Banking on VPNs
Almost everyone in business has reason to be grateful for the existence of SWIFT. SWIFT (the Society for Worldwide Interbank Financial Telecommunications system) is the international banking and funds transfer network that allows you to quickly send and receive money to or from any financial institution in the world. The aim of SWIFT is to increase transaction efficiency and, without it, business would return to the painfully slow days when cheques were sent in the mail. Presently, around 10,000 SWIFT member institutions send approximately 24 million messages across the network every day.
VPNs have a crucial role in SWIFT’s security, but following a series of successful attacks over the past 12 months it appears that not all banks – especially ones in less developed economies – have made security their top priority. The answer may lie with regulators insisting that VPNs are used not just in the core of the SWIFT network, but also as part of improvements to security measures at its outer limits.
The SWIFT network has been under pressure recently following a number of high-profile breaches. In February 2016, $81 million was stolen from the account of the central bank of Bangladesh at the Federal Reserve Bank of New York. Elsewhere, Banco del Austro S.A. in Ecuador filed a lawsuit against Wells Fargo & Co. for failing to stop hackers using SWIFT to steal $12 million. Another theft occurred at an unnamed commercial bank while the Tien Phong Commercial Joint Stock Bank of Vietnam managed to thwart the attempted theft of €1 million in late 2015.
In at least two cases, investigators found cyber criminals had managed to gain entry into the computers of employees with privileged systems access. It started with a successful spear phishing attack that allowed them to obtain staff credentials which they used to identify administrators’ computers. By planting malware on these machines, the attackers were able to see everything that happened on the screens of the administrators who serviced the cash transfer systems. In this way, the fraudsters were able to become so familiar with the routine that they were able to remain undetected while they siphoned off money from accounts over many months.
Rules not enforced
In the course of the Bangladesh and Wells Fargo investigations, current and former executives responsible for SWIFT have admitted the priority has been given to convenience rather than security. This is, by no means, the only example where security is not as robust as it could be within the financial messaging system. VPNs are at the heart of the SWIFT network. To build-in some systems redundancy, the organisation recommends that its members use a connectivity pack consisting of two VPNs for every branch or office with a connection to SWIFT. But because two connectivity packs per branch adds up to twice the investment, many members – especially smaller ones – choose to ignore this rule.

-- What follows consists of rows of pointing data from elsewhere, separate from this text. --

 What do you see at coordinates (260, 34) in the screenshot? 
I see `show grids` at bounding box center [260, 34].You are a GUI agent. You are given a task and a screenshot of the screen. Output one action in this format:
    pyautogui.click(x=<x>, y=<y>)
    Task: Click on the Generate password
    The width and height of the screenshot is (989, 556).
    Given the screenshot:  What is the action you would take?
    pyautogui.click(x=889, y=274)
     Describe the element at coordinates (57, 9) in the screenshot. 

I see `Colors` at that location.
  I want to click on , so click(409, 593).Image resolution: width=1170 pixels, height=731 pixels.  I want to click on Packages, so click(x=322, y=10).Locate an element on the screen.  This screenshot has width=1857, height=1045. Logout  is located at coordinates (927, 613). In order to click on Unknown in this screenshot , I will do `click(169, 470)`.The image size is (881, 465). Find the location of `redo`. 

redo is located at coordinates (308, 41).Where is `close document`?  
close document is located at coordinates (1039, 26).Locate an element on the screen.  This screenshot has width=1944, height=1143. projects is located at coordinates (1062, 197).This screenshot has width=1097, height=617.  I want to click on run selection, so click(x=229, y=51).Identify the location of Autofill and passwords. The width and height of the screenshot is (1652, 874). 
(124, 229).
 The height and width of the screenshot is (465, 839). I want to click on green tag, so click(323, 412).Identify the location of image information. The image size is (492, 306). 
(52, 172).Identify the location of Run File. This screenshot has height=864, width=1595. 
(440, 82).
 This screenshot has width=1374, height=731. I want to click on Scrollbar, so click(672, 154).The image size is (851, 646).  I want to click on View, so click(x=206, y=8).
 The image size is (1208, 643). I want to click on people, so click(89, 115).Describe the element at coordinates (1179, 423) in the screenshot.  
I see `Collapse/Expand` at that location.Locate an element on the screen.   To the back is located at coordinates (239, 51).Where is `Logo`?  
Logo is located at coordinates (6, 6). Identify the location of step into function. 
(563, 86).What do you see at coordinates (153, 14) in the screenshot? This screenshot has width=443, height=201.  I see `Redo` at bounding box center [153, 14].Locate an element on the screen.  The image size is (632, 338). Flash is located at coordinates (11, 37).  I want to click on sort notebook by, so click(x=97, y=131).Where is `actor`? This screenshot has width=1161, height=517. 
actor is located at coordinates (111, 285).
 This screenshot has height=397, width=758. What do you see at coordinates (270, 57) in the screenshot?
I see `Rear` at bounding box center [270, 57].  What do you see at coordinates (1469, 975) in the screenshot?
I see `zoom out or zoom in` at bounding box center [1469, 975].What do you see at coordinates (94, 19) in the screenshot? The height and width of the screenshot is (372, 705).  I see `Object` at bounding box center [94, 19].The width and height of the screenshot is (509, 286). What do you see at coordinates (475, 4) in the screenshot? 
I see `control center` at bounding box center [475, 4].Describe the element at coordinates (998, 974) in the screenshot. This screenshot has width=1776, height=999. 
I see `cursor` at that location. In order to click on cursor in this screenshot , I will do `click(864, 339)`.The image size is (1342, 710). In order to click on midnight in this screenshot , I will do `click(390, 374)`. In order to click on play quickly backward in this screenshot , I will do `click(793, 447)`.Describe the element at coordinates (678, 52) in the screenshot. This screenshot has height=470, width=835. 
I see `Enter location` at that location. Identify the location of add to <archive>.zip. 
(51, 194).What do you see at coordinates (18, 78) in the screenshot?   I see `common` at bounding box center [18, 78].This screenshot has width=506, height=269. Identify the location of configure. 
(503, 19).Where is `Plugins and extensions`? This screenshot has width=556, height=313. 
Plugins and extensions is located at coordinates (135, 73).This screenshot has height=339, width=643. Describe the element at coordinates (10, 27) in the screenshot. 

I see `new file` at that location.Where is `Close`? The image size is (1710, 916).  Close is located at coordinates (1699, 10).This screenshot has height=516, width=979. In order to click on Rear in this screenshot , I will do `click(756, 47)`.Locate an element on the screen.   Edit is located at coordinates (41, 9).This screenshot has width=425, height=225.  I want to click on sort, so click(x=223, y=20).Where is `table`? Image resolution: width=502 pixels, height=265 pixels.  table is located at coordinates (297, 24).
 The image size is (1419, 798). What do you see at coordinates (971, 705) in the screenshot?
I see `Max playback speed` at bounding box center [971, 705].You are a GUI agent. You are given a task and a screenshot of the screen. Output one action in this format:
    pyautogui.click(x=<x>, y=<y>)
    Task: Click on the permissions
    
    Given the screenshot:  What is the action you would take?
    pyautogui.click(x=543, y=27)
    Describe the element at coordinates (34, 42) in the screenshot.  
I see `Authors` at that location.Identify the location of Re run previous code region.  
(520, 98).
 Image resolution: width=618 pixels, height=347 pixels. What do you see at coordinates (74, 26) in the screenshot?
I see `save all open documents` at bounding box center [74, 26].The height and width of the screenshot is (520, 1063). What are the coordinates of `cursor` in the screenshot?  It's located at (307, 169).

Tighter grip on security needed
The recent attacks on SWIFT show that banks may adhere to compliance and banking regulations but they are still vulnerable if not enough attention is given to security. Hackers are targeting the computers of those banking insiders with high-level access privileges. To defend against this, banks’ IT security must be multi-layered, regularly updated and constantly monitored for anomalous behaviour. SWIFT, too, needs to do more. For example, it should enforce rules like the two VPN connections per branch on those members that send transfers. Ideally, the rules should be expanded to include recipient banks too. Many larger banks send and receive SWIFT payments. But others - often smaller institutions from developing nations - only receive payments. They are not SWIFT members.
Ultimately, banks are responsible for their own risk management. And just like any other industry, some businesses place a higher priority on security than others. Adequate protection for the whole SWIFT network requires regulators to step in and make the security measures highlighted above the absolute minimum standard of compliance for every bank. In summary, there are lessons to be drawn for all parties involved – for SWIFT, for the banks and for the regulators. For a start, existing rules, such as those regarding the use of VPNs, need to be enforced and new regulations governing improvements in monitoring, stricter management of high-level access privileges and multi-factor authentication need to be introduced. Hackers have caused considerable damage to the reputation of a system that is vital to the global economy. But with improved security measures in place, SWIFT should quickly bounce back to being the network that everyone can bank on.